Es necesario aclarar que si bien no existe un término de caducidad, para interponer la acción de tutela, jurisprudencialmente se ha sostenido, en forma reiterada, que la acción debe ser presentada en un término prudencial y razonable teniendo en cuenta su objeto y naturaleza, como es la protección inmediata y efectiva de los derechos fundamentales amenazados o vulnerados, y si como en este caso, las supuestas vulneraciones se produjeron con las providencias de enero y noviembre de 2006, no hay razón válida alguna que justifique la tardanza en la petición de amparo, pues ello desconoce el tantas veces mencionado principio de inmediatez y se desvirtúa la existencia de la violación inminente de los derechos que se pretenden amparar y del perjuicio irremediable que hubiere podido causársele al actor.

Y es que además, si la actora no compartía el auto proferido en Sala unitaria el 15 de enero de 2006, que dispuso remitir el expediente a la jurisdicción de lo Contencioso Administrativo, pudo enervarlo oportunamente, interponiendo los recursos de ley, medios de defensa judicial que al no ser agotados, tornan en improcedente la protección impetrada, de conformidad con el numeral 1. del artículo 6° del Decreto 2591 de 1991, pues no puede convertirse en el mecanismo a utilizar para suplir la inactividad por negligencia o incuria de las partes o sus apoderados.

En mérito de lo expuesto, la Corte Suprema de Justicia, Sala de Casación Laboral, administrando justicia en nombre de la República de Colombia y por autoridad de la ley, FALLA: PRIMERO.- NEGAR la protección solicitada en la presente acción de tutela por LUZ MARÍA VILLEGAS MARTÍNEZ, contra la SALA LABORAL DEL TRIBUNAL SUPERIOR DEL DISTRITO JUDICIAL DE MEDELLÍN y el JUZGADO VEINTE ADMINISTRATVO DEL CIRCUITO de la misma ciudad.

SEGUNDO. - NOTIFICAR a los interesados telegráficamente o por cualquier otro medio expedito. TERCERO.- REMITIR el expediente a la Corte Constitucional para su eventual revisión, si esta decisión no fuere impugnada.

NOTIFÍQUESE Y CÚMPLASE FRANCISCO JAVIER RICAURTE GÓMIZ MARIA ISMENIA GAR IA MENDOZA Secretaria ACLARACIÓN DE VOTO DEL MAGISTRADO GUSTAVO JOSÉ GNECCO MENDOZA Aunque comparto la decisión adoptada, debo aclarar que en mi opinión la acción de tutela no procede contra providencias judiciales, en virtud de los principios de autonomia e independencia de los jueces, columna vertebral de todo Estado de Derecho, tal como durante mucho tiempo y de manera pacífica y reiterada lo consideró esta Sala de la Corte Suprema de Justicia, con apoyo en varios argumentos jurídicos sólidos que mantienen plena vigencia.

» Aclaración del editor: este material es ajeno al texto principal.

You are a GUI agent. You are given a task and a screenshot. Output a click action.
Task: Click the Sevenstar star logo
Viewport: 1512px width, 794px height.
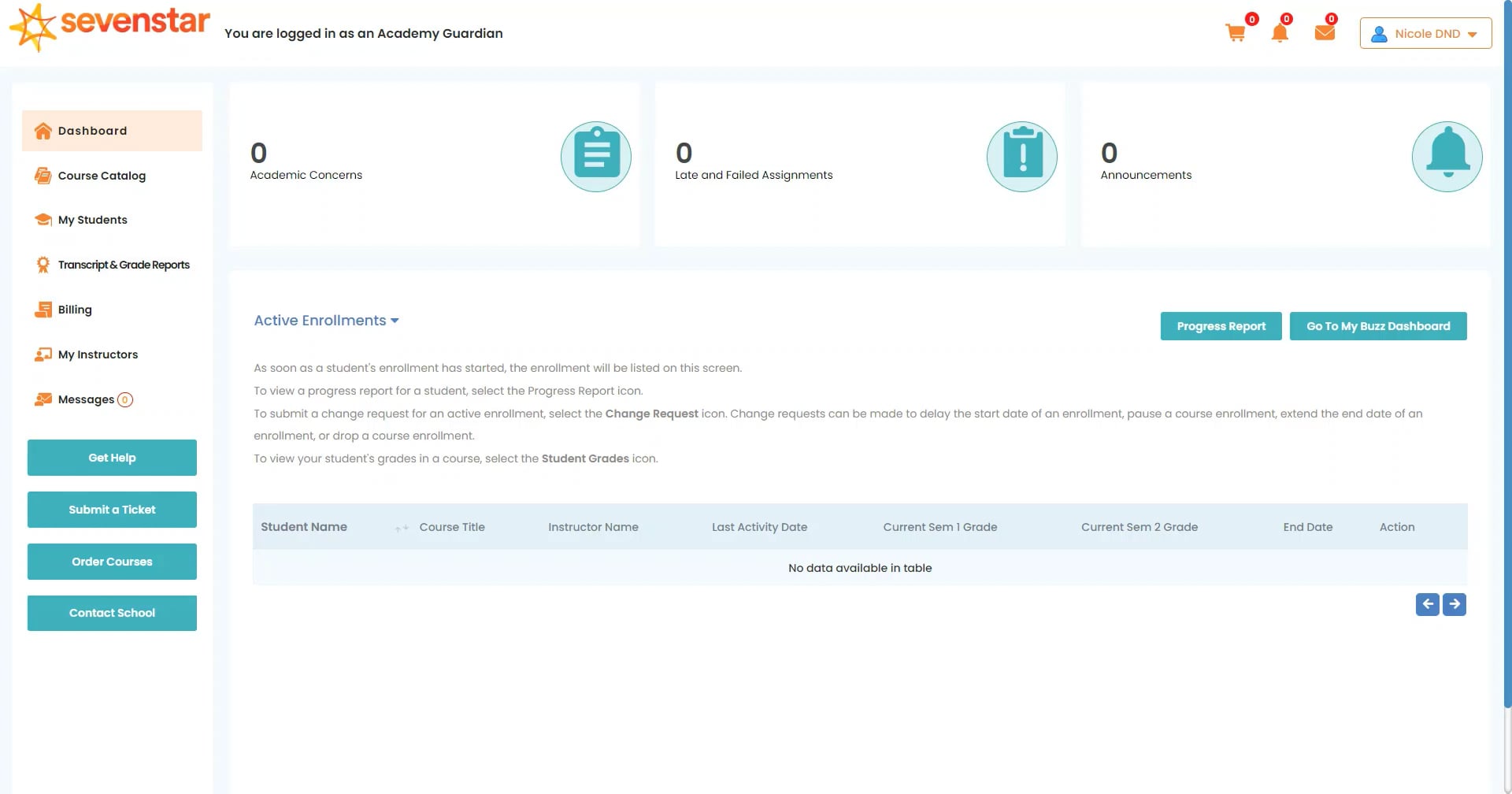pos(33,28)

Para no abundar en esas serias razones, suficientemente conocidas y que ahora no son compartidas por la mayoría, estimo suficiente remitirme a lo que argumentó la Sala en fallo del 29 de octubre de 1998: "Conforme lo ha dicho en múltiples ocasiones esta Sala de la Corte Suprema de Justicia, la declaración de inconstitucionalidad de los artículos 11, 12 y 40 del Decreto 2591 de 1991, en los cuales se permitía el ejercicio de la acción de tutela contra providencias judiciales, retiró de nuestro ordenamiento jurídico el único aparente fundamento que existía para la procedencia de dicha acción contra cualquier providencia que en desarrollo de un proceso o actuación judicial se profiera.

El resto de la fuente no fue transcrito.